4) Where are crypto returns positioned in risk-adjusted terms?
Now the last question. Crypto offers opportunities in the form of very high expected returns. However, as we have seen, these come with additional risks because the standard deviation of returns is very high for cryptos. From night to day, the whole crypto market may easily lose 10% of its value. But if we adjust the returns with a risk measure like the standard deviation, what happens?

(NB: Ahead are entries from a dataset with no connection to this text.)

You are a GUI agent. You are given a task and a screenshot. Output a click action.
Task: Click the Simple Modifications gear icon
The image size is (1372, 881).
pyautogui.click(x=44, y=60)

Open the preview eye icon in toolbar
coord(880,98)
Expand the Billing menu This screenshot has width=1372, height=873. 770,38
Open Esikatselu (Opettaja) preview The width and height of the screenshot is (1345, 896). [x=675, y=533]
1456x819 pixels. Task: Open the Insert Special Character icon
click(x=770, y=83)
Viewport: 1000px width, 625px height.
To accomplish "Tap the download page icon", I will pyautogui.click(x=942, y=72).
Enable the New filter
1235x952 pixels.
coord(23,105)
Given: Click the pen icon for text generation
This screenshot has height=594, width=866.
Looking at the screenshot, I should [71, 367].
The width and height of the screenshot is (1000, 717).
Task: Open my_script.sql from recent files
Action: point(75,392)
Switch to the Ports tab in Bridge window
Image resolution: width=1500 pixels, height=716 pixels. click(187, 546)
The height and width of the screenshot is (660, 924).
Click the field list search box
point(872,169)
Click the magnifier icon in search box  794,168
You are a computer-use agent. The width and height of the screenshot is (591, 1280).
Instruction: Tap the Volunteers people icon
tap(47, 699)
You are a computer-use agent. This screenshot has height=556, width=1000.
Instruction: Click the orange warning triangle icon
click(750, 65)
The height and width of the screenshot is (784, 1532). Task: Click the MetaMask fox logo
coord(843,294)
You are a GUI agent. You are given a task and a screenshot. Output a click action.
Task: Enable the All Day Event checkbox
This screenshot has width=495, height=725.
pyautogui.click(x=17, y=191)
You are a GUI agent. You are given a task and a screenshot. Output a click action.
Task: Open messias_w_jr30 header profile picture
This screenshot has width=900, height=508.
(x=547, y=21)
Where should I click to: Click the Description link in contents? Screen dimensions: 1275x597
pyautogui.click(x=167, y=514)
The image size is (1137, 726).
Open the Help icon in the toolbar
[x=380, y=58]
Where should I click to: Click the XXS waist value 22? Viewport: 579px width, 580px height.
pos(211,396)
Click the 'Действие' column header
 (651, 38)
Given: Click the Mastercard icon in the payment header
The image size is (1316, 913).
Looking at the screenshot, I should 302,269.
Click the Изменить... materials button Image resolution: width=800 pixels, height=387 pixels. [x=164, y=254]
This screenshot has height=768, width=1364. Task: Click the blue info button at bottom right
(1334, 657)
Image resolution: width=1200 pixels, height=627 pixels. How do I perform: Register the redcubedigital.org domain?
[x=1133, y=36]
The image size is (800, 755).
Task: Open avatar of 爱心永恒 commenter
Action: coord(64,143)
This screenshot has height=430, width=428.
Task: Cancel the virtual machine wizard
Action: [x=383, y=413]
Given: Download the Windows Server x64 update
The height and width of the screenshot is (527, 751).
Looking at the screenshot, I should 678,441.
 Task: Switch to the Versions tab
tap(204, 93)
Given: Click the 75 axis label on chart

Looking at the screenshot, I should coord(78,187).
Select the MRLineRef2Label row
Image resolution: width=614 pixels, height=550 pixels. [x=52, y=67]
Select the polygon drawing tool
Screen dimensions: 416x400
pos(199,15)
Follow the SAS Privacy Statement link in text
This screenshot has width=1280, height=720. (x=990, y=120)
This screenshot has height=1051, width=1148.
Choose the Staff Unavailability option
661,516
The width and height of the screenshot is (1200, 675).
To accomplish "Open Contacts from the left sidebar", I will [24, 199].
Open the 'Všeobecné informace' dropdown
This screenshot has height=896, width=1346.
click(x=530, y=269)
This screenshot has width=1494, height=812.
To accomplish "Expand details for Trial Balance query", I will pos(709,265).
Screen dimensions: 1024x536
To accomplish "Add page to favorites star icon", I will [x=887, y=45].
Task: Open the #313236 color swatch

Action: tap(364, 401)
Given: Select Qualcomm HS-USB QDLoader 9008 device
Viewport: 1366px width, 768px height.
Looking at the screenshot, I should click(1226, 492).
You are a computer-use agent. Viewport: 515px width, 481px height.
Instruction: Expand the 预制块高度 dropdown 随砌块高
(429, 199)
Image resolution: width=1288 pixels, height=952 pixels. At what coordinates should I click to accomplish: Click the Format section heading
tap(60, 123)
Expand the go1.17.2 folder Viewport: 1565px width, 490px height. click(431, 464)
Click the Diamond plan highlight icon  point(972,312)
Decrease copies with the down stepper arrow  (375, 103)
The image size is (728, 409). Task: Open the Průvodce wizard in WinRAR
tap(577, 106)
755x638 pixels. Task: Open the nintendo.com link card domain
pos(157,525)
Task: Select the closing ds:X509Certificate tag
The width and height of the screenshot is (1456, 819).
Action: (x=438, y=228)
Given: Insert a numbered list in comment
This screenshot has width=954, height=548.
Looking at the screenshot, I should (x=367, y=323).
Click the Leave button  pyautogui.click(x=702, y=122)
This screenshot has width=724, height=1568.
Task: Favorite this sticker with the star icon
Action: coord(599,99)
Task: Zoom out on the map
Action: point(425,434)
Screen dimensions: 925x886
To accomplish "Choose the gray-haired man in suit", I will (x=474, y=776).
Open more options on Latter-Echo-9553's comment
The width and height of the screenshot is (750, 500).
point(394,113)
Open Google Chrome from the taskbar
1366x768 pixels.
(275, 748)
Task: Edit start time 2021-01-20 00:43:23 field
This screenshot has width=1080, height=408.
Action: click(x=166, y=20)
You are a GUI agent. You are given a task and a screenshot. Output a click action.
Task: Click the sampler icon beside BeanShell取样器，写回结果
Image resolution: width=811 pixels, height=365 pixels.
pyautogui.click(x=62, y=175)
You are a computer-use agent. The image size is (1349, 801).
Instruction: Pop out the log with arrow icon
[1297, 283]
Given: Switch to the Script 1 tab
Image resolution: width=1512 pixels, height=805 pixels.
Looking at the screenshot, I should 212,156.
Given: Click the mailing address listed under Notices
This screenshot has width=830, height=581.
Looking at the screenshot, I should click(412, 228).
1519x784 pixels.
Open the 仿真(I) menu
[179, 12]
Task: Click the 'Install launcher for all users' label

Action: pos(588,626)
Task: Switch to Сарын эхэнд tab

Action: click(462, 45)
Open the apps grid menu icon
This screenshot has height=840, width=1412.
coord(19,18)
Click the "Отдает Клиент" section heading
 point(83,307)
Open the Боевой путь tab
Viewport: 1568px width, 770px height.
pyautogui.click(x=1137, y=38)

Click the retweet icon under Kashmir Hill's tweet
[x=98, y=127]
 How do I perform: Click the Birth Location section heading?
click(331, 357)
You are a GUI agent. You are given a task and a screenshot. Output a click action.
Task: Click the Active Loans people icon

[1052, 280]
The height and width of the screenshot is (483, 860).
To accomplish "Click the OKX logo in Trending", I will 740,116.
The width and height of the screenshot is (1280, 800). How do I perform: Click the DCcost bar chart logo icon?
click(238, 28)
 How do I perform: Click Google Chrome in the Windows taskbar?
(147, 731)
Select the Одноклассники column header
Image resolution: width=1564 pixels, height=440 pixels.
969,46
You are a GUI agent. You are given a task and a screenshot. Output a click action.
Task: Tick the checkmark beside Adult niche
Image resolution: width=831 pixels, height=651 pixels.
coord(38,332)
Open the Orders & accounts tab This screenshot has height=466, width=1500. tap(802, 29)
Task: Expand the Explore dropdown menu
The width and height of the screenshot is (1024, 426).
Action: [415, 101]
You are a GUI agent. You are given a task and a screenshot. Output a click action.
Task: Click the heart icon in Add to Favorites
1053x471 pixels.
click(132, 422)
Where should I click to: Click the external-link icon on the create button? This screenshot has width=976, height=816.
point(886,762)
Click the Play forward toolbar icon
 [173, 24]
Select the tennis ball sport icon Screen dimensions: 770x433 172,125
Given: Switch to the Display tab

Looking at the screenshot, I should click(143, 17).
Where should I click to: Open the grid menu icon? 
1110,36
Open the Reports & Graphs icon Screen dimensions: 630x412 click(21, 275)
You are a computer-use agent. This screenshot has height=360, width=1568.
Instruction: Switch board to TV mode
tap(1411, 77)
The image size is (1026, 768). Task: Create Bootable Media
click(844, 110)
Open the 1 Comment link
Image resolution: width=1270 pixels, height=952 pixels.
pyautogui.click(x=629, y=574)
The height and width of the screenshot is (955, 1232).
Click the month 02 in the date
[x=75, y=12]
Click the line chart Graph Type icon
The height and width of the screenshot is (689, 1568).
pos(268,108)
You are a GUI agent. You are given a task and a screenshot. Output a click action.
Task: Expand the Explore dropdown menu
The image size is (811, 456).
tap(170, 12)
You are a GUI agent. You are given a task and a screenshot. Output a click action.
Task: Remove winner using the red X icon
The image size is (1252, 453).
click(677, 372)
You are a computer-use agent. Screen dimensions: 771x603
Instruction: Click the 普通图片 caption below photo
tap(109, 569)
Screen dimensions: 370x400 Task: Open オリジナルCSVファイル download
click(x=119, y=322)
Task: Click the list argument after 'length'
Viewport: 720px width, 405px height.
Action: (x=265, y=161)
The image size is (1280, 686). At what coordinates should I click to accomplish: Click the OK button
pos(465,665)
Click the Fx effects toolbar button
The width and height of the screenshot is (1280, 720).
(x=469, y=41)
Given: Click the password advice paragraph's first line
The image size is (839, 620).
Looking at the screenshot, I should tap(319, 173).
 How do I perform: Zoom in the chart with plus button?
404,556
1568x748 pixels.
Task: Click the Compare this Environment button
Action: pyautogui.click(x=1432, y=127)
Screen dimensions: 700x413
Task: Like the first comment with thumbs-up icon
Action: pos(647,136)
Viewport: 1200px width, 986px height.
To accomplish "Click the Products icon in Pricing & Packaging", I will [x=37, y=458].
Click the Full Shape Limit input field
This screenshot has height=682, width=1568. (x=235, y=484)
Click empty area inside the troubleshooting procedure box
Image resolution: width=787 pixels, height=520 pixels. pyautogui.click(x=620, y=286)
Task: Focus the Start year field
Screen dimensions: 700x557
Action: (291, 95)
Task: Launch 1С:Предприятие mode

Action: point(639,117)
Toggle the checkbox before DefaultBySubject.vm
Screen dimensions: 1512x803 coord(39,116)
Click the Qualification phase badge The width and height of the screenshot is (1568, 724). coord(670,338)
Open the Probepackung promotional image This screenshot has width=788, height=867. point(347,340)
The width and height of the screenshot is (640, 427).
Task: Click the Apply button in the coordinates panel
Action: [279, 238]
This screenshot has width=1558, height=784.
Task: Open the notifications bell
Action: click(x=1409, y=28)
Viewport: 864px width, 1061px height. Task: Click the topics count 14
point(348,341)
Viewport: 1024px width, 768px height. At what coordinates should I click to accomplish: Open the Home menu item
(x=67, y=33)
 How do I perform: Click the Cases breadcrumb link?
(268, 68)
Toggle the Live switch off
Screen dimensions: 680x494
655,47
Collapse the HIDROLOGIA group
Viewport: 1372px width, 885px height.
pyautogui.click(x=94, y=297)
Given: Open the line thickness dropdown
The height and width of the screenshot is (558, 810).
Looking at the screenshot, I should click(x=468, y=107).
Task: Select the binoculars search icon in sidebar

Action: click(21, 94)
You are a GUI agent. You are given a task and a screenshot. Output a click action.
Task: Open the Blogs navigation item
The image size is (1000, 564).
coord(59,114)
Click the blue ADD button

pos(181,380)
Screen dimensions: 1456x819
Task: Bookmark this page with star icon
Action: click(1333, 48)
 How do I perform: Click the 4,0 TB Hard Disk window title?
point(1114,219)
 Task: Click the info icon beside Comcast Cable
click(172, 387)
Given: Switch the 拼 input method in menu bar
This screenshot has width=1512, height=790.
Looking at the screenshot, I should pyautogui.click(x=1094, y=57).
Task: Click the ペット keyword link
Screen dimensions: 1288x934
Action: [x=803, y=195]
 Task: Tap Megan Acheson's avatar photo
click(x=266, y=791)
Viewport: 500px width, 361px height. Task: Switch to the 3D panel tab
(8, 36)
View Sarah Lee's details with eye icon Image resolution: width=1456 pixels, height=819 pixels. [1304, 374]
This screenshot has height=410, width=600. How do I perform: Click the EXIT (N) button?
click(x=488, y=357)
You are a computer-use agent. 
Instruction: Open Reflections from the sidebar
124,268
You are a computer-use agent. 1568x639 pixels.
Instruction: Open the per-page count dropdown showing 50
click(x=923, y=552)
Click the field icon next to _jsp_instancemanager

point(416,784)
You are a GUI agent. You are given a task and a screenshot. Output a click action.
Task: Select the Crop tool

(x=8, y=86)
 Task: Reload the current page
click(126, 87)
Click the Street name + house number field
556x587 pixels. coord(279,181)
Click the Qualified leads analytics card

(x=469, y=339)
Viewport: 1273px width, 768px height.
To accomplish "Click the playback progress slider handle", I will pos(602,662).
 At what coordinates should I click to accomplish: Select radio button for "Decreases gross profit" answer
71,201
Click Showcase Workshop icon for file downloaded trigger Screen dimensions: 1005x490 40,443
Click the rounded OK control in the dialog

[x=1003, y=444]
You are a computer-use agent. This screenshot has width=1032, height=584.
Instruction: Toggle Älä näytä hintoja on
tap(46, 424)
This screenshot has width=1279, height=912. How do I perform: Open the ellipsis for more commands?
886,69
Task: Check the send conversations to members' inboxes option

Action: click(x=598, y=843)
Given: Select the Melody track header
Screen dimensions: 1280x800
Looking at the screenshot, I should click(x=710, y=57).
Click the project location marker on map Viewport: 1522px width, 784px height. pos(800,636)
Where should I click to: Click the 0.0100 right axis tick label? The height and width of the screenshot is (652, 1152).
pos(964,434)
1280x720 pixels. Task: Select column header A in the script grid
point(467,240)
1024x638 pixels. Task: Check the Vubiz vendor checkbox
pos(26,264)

The Sharpe ratio adjusts returns by the standard deviations. If we divide the returns for the last 52 weeks by the standard deviations, we get the data shown on table 4. Higher numbers are better. While the returns for crypto are gigantic, the scenario is less rosy after adjusting them for risk. For example, the Sharpe ratio for BTC is 32.0, which isn’t much higher than the same for the S&P 500. BCH, DASH, EOS, LTC, IOTA, TRX, XLM, XRP and ZEC all show worse risk-adjusted returns than the S&P 500. Thus, not all cryptos are the same and in many instances the risk-adjusted returns aren’t better than those an investor can achieve in the stock market.
The crypto market offers good opportunities for investors, as it provides good diversification benefits. However, investors must proceed with caution when adding cryptos to an undiversified portfolio, because they come with a lot of risk. In risk-adjusted terms, cryptos seem less attractive than when looking at returns in isolation. Finally, Bitcoin doesn’t look like a replacement for gold but rather a complement, as the two assets seems unrelated and their correlations have been low over time.